To this end Dorn has collaborated with Prof. Taylor in the recent months to outline a mapping between software architecture styles and collaboration patterns (see table, right). The result is a technical report detailing the similarities of styles such as publish-subscribe, components and connectors (C2), or Representational State Transfer (REST) with collaboration patterns such as Master-Worker, Organizational Control, or Self-organizing Teams. The report also provides a detailed analysis of two large-scale systems: Amazon Mechanical Turk (Map-Reduce) and Twitter (Publish-Subscribe).
Preliminary insights from this technical report highlight the potential synergies between architecture styles and collaboration patterns. Adaptation mechanisms addressing human collaborations are candidates for designing new techniques for managing software systems comprising massive, autonomous, unreliable components. Individual, self-governing components cannot be directly manipulated; they accept only recommendations. They might follow the recommendations or choose to ignore them based on internal, unobservable constraints. Subsequently, human-inspired properties such as trust, reputation, or cooperativity potentially become applicable to software components. Also, mimicking human trust establishment through joint, repeated interactions provides an alternative, self-regulating security approach in open software systems.
The technical report, entitled “Mapping Software Architecture Styles and Collaboration Patterns for Engineering Adaptive Mixed Systems,” can be downloaded from the ISR website (UCI-ISR-11-4, http://isr.uci.edu/publications).

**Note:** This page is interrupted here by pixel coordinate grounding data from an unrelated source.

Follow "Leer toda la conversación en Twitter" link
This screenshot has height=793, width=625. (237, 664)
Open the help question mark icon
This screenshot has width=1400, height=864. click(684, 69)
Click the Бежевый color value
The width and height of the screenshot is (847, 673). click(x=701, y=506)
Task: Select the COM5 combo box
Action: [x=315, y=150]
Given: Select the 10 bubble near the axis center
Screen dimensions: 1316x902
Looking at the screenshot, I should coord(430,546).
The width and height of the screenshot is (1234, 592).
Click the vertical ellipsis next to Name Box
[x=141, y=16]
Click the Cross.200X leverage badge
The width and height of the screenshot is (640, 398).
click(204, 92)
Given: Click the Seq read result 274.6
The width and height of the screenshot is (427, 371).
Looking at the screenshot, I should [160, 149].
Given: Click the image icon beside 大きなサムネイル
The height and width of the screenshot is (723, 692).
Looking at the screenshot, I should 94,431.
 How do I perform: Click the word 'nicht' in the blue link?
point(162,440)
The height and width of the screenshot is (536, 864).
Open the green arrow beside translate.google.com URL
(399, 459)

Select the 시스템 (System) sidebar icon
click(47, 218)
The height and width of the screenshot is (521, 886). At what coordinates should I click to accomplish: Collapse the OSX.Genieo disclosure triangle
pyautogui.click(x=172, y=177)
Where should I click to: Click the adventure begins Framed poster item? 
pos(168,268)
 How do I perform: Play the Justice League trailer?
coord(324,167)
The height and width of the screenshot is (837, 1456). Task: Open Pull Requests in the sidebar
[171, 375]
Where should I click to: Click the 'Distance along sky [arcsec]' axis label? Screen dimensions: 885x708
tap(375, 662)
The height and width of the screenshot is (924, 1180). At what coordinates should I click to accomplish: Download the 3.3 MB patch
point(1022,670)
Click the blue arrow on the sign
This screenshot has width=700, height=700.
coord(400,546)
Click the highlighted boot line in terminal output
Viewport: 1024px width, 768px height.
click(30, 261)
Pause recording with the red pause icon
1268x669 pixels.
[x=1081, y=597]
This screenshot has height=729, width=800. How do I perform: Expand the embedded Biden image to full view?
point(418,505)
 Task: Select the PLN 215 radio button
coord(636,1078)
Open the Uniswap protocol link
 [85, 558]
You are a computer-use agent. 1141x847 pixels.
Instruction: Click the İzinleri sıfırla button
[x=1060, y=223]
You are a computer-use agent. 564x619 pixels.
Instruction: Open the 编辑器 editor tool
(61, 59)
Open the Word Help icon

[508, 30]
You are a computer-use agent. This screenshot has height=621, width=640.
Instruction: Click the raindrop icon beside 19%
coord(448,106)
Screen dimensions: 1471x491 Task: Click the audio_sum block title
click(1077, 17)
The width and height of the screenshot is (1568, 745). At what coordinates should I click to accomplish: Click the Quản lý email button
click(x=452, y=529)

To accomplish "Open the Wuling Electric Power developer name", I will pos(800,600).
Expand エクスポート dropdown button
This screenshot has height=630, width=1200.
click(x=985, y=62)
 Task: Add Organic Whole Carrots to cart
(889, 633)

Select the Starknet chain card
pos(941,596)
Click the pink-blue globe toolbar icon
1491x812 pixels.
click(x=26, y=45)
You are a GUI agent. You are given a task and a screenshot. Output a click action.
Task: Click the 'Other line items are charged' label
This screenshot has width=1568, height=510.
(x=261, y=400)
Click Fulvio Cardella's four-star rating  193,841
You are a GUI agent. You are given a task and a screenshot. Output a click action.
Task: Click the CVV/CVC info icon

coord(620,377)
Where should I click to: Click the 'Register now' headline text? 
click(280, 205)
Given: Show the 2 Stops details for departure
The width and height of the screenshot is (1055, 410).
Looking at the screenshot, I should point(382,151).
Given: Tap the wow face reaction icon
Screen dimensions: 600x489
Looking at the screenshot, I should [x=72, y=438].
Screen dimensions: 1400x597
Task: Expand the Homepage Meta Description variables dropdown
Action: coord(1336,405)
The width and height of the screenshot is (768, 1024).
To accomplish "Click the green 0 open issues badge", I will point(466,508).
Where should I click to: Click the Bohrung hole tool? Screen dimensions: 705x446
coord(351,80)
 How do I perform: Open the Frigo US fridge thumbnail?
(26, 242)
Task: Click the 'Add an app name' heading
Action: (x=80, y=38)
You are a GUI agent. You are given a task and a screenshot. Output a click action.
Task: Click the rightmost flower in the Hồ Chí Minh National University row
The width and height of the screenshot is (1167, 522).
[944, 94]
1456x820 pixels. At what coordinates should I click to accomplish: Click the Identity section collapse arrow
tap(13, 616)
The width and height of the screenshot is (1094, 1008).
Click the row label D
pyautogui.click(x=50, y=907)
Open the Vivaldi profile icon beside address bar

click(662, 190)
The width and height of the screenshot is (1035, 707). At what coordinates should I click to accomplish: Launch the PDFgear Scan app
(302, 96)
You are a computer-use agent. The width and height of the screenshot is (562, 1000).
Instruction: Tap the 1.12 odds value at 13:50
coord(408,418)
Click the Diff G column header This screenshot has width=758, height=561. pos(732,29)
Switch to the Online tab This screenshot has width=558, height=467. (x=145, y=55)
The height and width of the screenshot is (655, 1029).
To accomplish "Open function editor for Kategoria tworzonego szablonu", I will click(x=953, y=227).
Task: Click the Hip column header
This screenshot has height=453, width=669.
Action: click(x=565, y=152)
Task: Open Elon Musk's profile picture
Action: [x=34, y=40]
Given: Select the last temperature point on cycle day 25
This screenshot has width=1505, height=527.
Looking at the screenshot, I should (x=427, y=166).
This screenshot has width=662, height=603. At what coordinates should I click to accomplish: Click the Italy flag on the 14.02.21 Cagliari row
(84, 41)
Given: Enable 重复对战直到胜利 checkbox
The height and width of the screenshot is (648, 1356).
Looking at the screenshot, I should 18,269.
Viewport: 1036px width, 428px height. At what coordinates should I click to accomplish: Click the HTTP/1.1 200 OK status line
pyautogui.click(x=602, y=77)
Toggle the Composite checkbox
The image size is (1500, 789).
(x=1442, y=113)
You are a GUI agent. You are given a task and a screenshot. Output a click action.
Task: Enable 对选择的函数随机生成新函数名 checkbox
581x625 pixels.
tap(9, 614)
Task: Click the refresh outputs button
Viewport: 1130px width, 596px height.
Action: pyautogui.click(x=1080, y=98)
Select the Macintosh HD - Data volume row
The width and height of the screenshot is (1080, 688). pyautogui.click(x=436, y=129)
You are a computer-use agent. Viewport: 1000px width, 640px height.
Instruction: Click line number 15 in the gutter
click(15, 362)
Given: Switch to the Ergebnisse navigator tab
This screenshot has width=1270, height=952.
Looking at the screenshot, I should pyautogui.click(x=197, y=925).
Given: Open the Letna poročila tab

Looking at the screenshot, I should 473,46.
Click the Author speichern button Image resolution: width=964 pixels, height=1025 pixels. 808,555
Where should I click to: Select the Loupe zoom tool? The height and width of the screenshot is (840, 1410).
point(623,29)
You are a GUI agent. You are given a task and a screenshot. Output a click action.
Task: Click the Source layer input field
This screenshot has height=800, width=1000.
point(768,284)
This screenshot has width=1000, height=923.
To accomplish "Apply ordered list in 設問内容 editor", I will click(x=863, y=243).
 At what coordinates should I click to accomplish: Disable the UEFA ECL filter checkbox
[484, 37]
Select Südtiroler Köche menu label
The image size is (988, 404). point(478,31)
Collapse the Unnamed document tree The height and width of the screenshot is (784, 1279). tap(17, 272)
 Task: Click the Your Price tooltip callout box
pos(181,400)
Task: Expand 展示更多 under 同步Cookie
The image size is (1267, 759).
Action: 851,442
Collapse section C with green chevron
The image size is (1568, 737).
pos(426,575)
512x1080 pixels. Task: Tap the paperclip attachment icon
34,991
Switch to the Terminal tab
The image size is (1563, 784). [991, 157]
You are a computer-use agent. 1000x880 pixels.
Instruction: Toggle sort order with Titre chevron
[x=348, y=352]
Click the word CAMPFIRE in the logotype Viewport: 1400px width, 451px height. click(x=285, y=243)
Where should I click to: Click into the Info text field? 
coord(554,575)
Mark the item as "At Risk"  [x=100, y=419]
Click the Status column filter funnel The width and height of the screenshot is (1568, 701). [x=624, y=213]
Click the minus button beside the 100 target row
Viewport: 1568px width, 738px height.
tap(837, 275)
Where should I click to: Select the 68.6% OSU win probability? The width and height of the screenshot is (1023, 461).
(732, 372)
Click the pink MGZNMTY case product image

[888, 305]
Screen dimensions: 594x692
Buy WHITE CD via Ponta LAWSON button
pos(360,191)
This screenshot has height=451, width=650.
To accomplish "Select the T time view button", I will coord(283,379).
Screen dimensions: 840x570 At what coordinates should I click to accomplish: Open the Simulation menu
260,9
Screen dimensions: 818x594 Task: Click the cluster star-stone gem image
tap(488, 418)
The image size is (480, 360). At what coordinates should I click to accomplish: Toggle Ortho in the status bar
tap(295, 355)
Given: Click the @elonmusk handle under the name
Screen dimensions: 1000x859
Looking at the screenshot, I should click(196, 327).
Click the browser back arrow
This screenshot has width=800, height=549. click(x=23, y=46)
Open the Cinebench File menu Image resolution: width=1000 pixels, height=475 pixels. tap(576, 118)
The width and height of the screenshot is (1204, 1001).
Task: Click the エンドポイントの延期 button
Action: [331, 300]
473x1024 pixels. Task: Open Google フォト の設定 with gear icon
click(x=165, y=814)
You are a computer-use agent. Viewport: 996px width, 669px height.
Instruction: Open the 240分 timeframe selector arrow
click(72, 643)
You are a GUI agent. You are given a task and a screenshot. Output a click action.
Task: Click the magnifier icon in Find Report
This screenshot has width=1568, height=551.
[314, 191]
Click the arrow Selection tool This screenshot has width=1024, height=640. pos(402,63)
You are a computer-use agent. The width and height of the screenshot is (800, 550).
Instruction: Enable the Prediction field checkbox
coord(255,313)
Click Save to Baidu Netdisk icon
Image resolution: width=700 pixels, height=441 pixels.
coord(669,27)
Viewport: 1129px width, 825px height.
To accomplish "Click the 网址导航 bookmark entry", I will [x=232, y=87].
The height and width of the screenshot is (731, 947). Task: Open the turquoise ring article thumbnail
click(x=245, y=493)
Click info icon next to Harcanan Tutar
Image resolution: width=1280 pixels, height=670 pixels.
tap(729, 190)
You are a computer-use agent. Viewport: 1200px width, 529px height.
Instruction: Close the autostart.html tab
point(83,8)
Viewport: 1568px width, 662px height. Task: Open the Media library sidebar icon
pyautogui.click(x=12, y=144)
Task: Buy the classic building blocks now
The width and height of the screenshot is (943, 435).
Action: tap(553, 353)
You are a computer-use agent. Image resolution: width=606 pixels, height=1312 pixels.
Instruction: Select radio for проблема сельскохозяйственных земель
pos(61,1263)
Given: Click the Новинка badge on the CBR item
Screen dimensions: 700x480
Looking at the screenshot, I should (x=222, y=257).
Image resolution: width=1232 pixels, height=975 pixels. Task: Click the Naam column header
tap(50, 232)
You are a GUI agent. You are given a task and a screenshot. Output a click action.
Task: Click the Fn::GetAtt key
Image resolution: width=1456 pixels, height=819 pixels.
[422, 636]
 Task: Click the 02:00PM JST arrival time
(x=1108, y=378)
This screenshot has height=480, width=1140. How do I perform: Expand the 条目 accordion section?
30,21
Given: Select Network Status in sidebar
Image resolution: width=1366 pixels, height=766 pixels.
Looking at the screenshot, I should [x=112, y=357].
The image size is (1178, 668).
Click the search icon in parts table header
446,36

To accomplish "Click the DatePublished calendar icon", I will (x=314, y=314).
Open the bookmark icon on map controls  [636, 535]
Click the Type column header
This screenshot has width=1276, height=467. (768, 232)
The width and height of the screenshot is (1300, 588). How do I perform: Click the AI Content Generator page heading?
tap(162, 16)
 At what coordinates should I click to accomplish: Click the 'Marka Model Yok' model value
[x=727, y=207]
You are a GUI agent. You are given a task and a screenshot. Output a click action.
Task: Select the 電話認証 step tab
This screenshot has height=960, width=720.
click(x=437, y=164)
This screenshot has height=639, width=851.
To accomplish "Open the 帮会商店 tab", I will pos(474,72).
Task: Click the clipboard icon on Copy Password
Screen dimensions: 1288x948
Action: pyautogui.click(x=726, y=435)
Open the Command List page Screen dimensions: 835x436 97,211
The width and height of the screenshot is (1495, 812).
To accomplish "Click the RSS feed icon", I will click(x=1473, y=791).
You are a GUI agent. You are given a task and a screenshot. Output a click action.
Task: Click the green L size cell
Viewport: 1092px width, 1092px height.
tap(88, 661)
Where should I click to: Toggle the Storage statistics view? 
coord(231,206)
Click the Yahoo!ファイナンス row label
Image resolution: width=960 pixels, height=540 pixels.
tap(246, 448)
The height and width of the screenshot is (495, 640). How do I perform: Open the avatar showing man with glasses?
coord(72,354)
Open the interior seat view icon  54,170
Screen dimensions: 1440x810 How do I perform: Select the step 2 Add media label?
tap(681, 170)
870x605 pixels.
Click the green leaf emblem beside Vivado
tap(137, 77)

Dorn’s upcoming research efforts will focus on integrating architecture description languages (ADL) and collaboration pattern models. While exploring design of adaptation mechanisms, he plans to collaborate with ISR Ph.D. students Michael Gorlick, Kyle Strasser, and Alegria Baquero (R. Taylor, advisor) who are currently working on the CREST framework.
Christoph Dorn is visiting ISR through May 2012. He can be reached at cdorn@uci.edu.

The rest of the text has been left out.